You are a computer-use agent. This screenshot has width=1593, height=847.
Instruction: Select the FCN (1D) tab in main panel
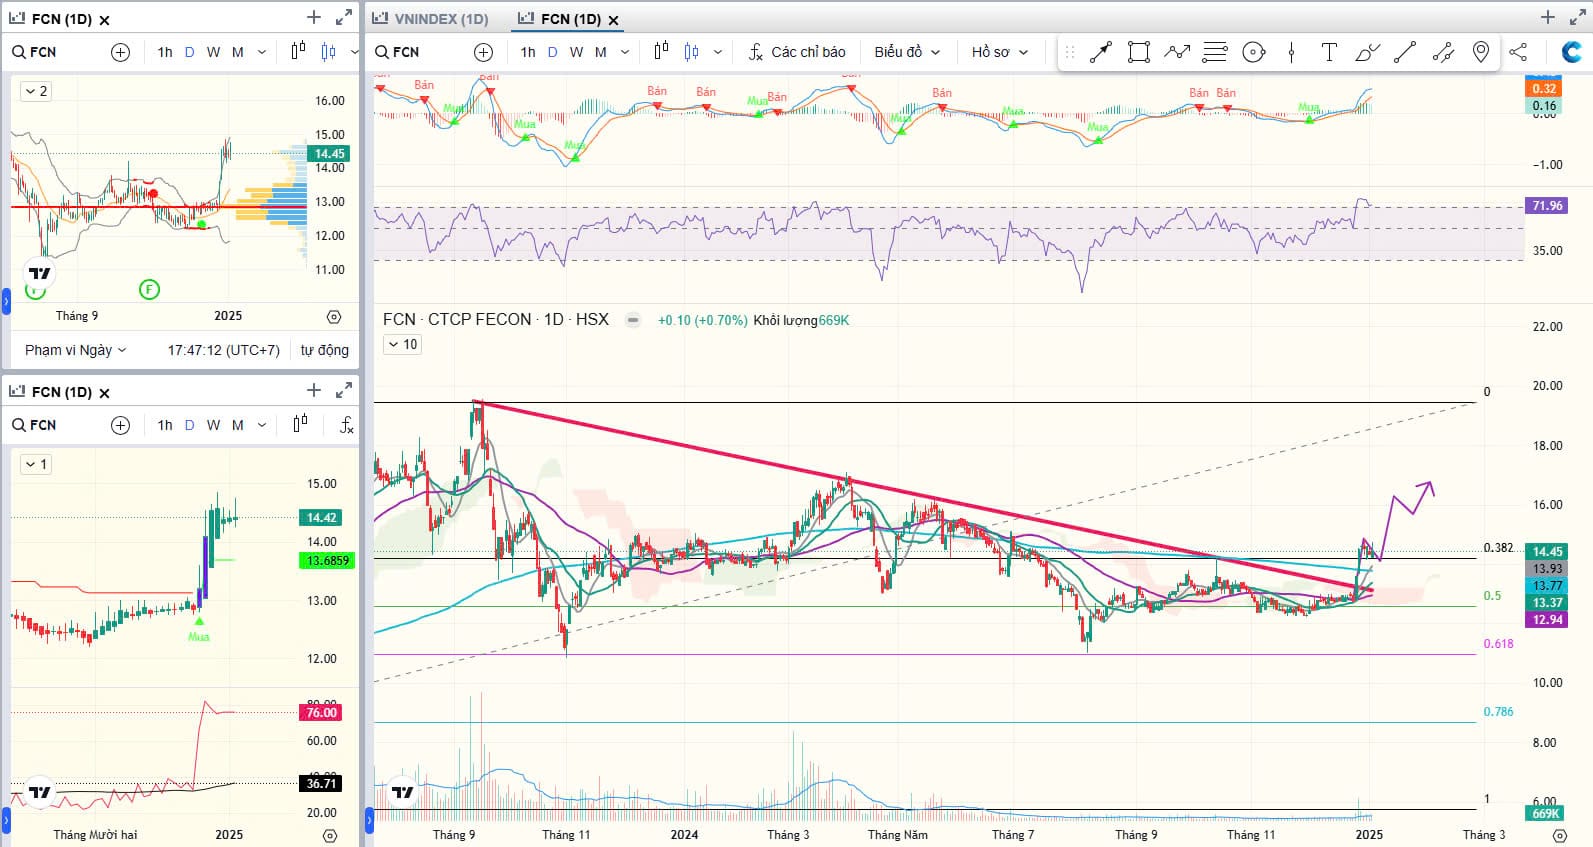pos(570,19)
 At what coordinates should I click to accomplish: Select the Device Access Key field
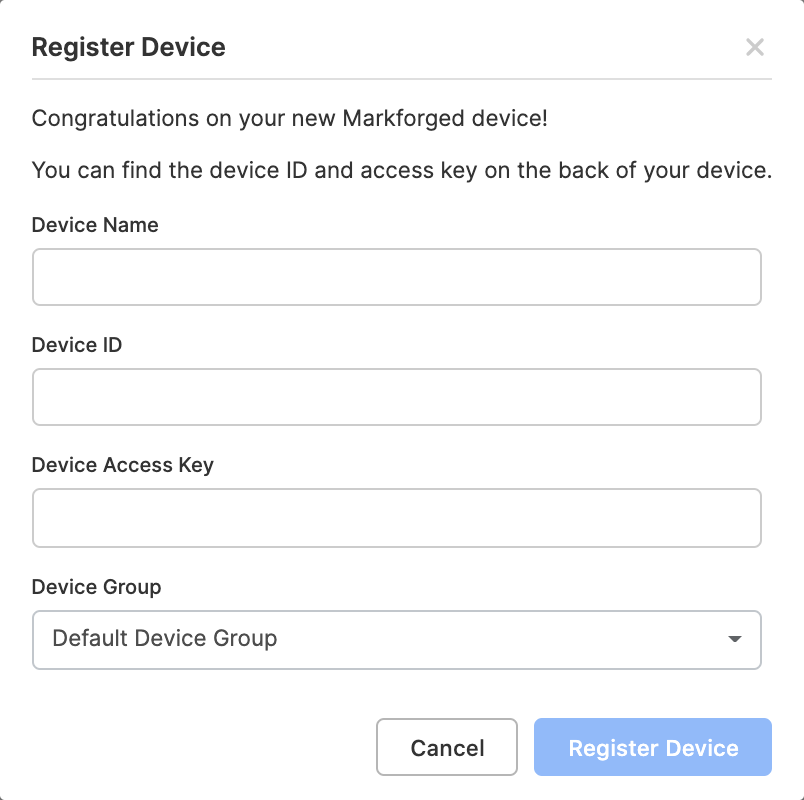click(x=397, y=517)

━━━

Written problem: Recast the lines above as a Markdown table with two columns, Row and Line, numbering each row and omitting blank lines. Leave the pictures out of the table.

Correct output:
| Row | Line |
|---|---|
| 1 | You are a computer-use agent. This screenshot has width=1593, height=847. |
| 2 | Instruction: Select the FCN (1D) tab in main panel |
| 3 | pos(570,19) |
| 4 |  At what coordinates should I click to accomplish: Select the Device Access Key field |
| 5 | click(x=397, y=517) |